3.      “Provide clear, consistent, evidence-based national guidance for how communities should navigate the pandemic — and the resources for schools, small businesses, and families to make it through.”

The responsibility of taking the lead on managing the public amidst the current state of public health would be handed to the Centers for Disease Control from the federal government. Instead, the federal government would help schools, small businesses, and families stay afloat during this time. The government would establish a renewable fund for state and local governments to prevent budgeting shortfalls and provide small businesses a “restart package” that would aid in covering the costs of necessary business adaptations to operate safely, such as Plexiglas and PPE.

4.      “Plan for the effective, equitable distribution of treatments and vaccines.”

In the event that a vaccine is released and approved by the Food and Drug Administration, the federal government would introduce it to the market in a manner where price inflation does not occur. The vaccine would be available to all, as opposed to the wealthy and well-connected.

5.      “Protect Older Americans and Others at High Risk.”

As proposed by senator Kamala Harris, this sub-policy intends to establish a COVID-19 Racial and Ethnic Disparities Task Force. This task force would provide oversight and recommendations concerning disparities present in the public health and economic response. Further, the flow of information about the coronavirus would be more transparent, assisting elderly Americans in being informed about what precautions they should take.

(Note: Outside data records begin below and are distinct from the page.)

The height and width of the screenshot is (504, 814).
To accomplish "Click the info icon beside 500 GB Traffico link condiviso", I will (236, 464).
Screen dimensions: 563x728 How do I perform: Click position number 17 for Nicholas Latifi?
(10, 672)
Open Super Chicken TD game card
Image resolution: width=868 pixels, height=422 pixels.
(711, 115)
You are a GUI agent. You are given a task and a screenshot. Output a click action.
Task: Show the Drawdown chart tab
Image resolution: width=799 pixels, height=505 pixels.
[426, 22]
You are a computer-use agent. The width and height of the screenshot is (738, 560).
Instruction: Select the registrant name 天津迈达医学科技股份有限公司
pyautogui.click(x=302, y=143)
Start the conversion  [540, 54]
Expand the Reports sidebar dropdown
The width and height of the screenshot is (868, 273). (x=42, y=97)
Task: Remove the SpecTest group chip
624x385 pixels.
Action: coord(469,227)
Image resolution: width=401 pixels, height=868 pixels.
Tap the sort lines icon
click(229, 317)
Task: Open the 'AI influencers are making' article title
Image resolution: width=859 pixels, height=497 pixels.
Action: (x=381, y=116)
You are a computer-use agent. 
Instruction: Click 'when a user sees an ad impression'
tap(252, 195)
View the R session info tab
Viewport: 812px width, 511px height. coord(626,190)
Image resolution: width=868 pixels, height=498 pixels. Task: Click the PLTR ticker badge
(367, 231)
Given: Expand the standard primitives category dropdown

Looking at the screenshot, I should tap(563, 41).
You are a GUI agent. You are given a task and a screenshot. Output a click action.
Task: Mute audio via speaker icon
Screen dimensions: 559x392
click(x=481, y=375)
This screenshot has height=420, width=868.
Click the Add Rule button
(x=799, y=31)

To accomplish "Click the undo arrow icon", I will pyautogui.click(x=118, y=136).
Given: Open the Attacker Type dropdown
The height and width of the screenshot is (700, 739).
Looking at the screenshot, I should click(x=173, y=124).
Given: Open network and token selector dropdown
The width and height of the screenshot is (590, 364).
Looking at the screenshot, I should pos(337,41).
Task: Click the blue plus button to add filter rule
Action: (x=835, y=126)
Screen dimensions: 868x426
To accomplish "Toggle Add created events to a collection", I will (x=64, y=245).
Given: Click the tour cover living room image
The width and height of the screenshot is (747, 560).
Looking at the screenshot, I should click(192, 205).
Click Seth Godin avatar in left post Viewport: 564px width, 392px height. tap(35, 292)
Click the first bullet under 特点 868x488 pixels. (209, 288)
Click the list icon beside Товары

6.      “Rebuild and expand the defenses that Trump has dismantled to predict, prevent, and mitigate pandemic threats, including those coming from China.”

The White House National Security Directorate for Global Health and Biodefense set forth by the Obama-Biden administration and eliminated by the Trump administration in 2018 would be reintroduced. The relationship between the WHO and the United States would be mended as it is fundamental to coordinating a global response.

7.      “Implement mask mandates nationwide by working with governors and mayors and by asking the American people to do what they do best: step up in a time of crisis.”

This one is a no-brainer and should have been implemented right when the pandemic started. There would be a nationwide mandate on sporting face masks.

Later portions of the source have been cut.